* _EXERCISE GOAL_: Print, with no pictures, the exact lines that run from the one containing "This screenshot has" through the last line of the material below, both ends included.

===

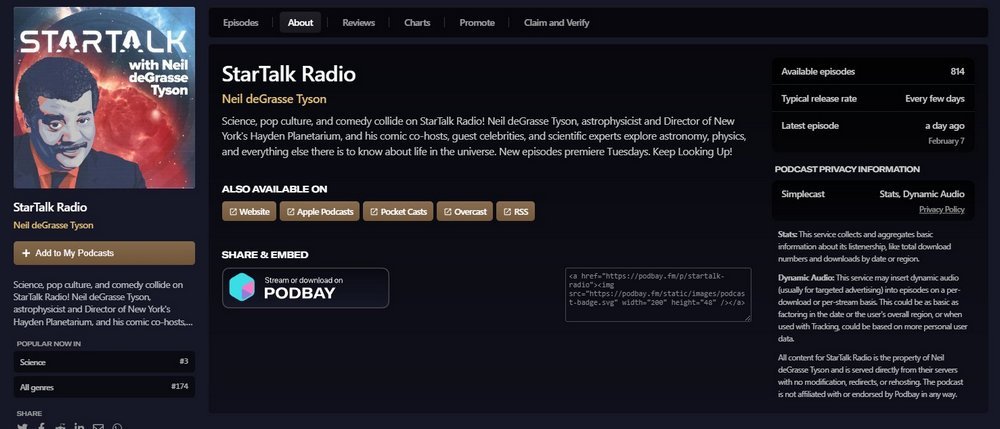The width and height of the screenshot is (1000, 429).
Task: Add StarTalk Radio to My Podcasts
Action: click(x=104, y=253)
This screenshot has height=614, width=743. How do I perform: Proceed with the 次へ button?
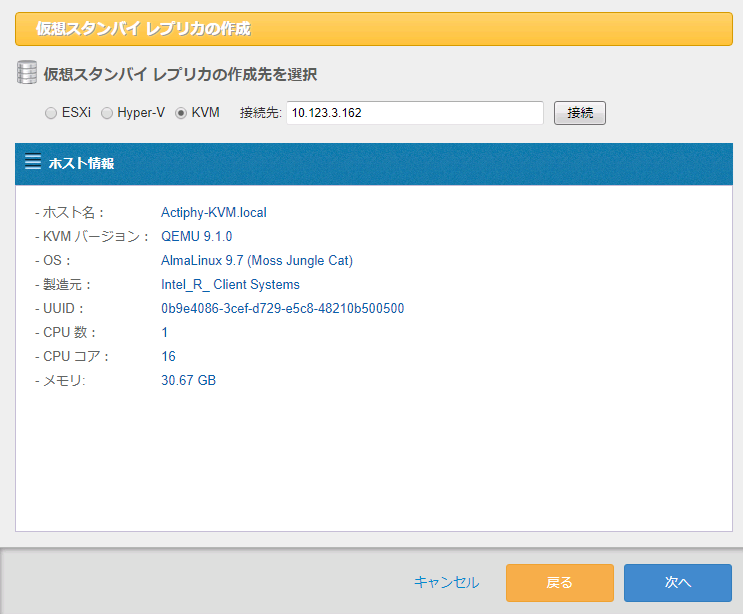pos(677,582)
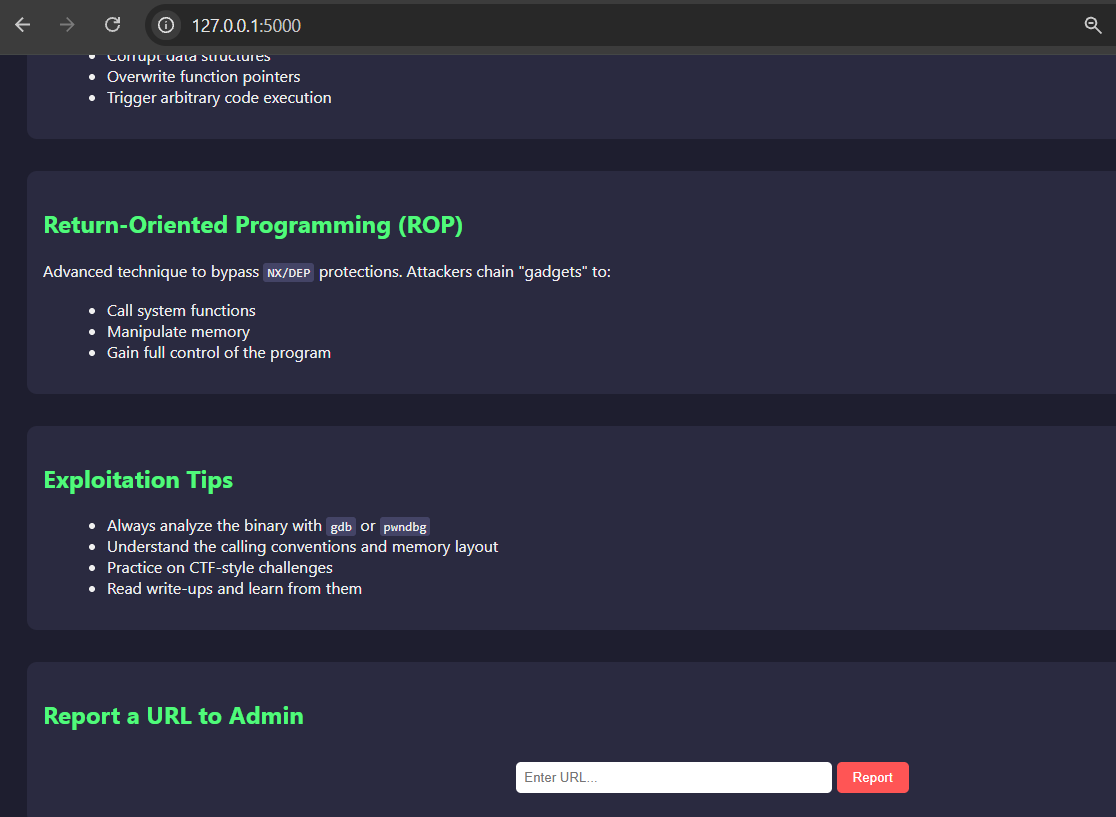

===

* _YOUR SOLUTION_:
This screenshot has height=614, width=743. How do I perform: Proceed with the 次へ button?
pos(677,582)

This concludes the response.